● **EXCERPTED RECORDS**:
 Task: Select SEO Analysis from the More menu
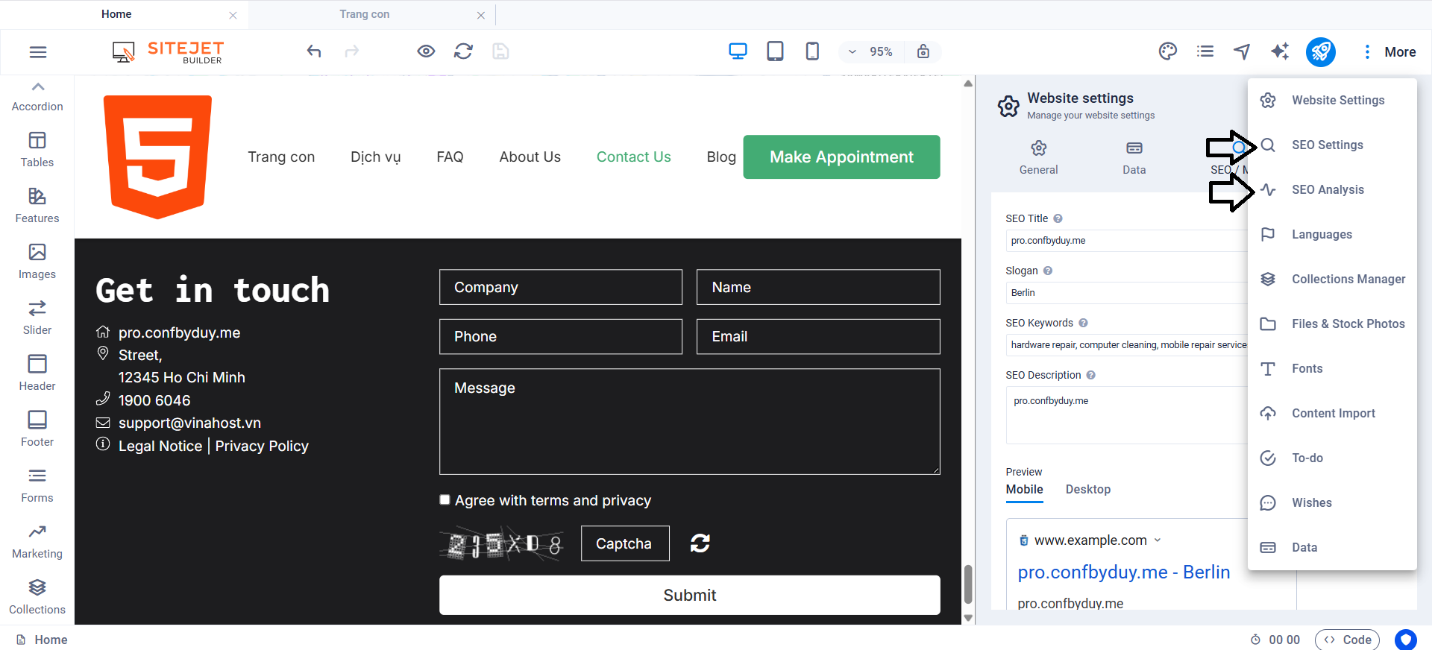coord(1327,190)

---

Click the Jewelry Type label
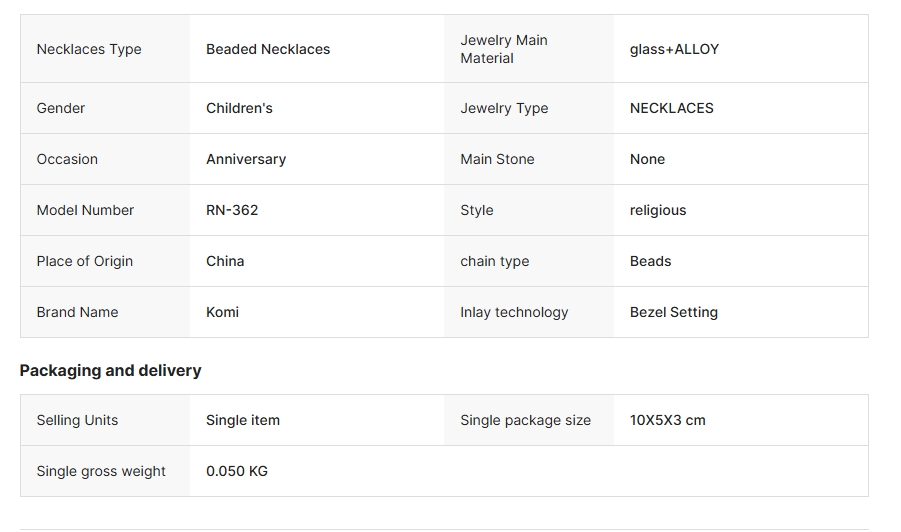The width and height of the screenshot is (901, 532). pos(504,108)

---

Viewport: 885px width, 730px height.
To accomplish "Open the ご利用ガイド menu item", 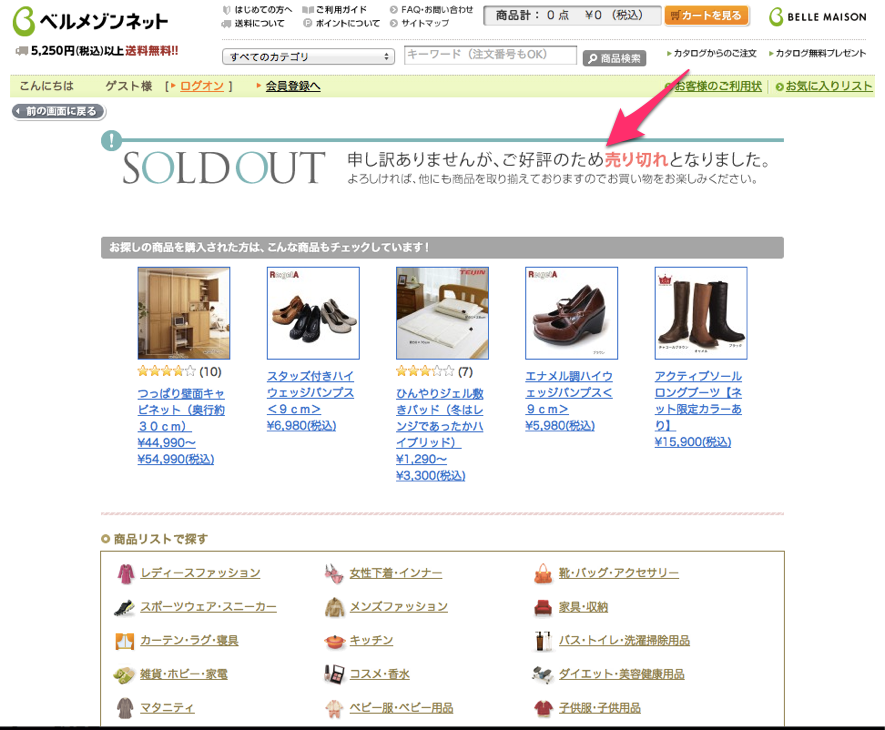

● **WHAT IS EXPECTED**:
Both the line containing "Viewport: 885px width, 730px height." and the line containing "the ご利用ガイド menu" above belong in the output, as do the lines between them. Print them exactly, without pictures.

● **ANSWER TO THIS TASK**:
Viewport: 885px width, 730px height.
To accomplish "Open the ご利用ガイド menu item", 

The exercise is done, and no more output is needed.